At the Twelve Apostles, guests arrive at the edge of the continent, where the mountains seem to tumble into the sea. The hotel’s architecture and terraces deliberately embrace and frame this landscape, allowing the stunning coastal views to take center stage. Sunsets in particular are legendary at The Twelve Apostles, with tourists and locals alike, glasses of South African wine in hand, coming to watch the sun melt into the sea, as the waves crash on the rocks below. Lucky guests of the hotel can head to Stanley’s Rock, a large chunk of natural granite within the hotels fynbos filled grounds, named for Stanley Tollman, where they can picnic with uninterrupted views out over the Atlantic Ocean.

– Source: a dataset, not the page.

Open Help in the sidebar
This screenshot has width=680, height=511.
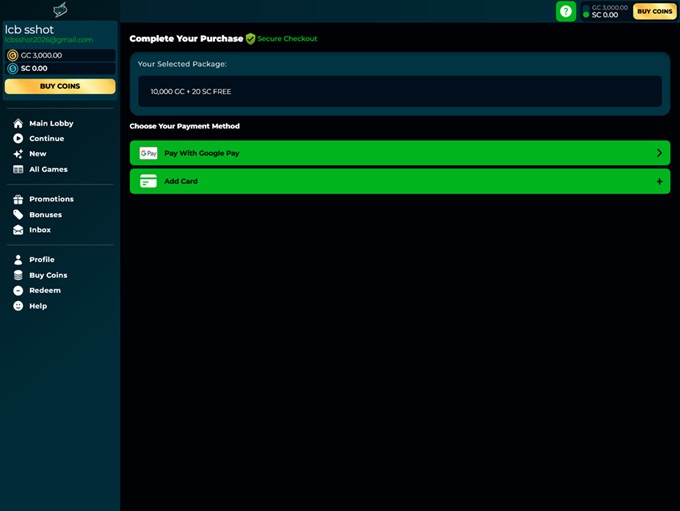coord(38,306)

The Oyster Box, by contrast, draws on its connection to the Umhlanga lighthouse. The red and white color scheme of the pool and outdoor dining area is a direct homage to the lighthouse, and the sound of the ocean can be heard in every corridor, terrace and room. As with The Twelve Apostles, locals regularly come for lunch and dinner, celebrations spill out onto the verandas, and generations of families return year after year. This welcoming environment for both travelers and locals is intentional, Bea believed that a great hotel should belong to its community as much as to its guests.

Service, is where the Tollman’s legacy is most powerfully felt. Countless staff members at both hotels have been employed for decades, and institutional memory is treated as a definite advantage. Guests are remembered, preferences noted, anniversaries and other special occasions anticipated. This is no accident; it stems from Bea’s insistence on training, respect, empathy and intuition in her staff. “You can buy beautiful furniture,” she said, “but you cannot buy warmth.”

A family story

Unlike many hotel groups that lose their founding ethos as they grow, Red Carnation, with over 3,000 employees globally, has remained fiercely family-led. Stanley and Bea’s son Brett, serves as Chairman of the collection, while daughter Vicki, as President, oversees guest experience, branding, sales, and design.

This sustained involvement matters. It ensures the hotels evolve without losing their emotional core, and that decisions are made with long-term thought, prioritizing legacy over quarterly returns. In an industry increasingly dominated by standardized luxury, the Tollmans’ properties stand out for their deeply personal feel.

Coming Full Circle

There is a wonderful symmetry in that Stanley and Bea Tollmans’ most famous South African hotels bookend their life together: one as the backdrop to their first date, the other a triumph of vision and perseverance later in life. Today, The Oyster Box and The Twelve Apostles are more than luxury addresses, they are landmarks, places where travelers celebrate milestones, locals mark traditions, and a family’s philosophy continues. As Bea once put it, “If guests leave happier than when they arrived, you’ve done your job.” By that measure, the Tollmans did far more than simply build hotels, they created living love letters, both to South Africa, and to each other.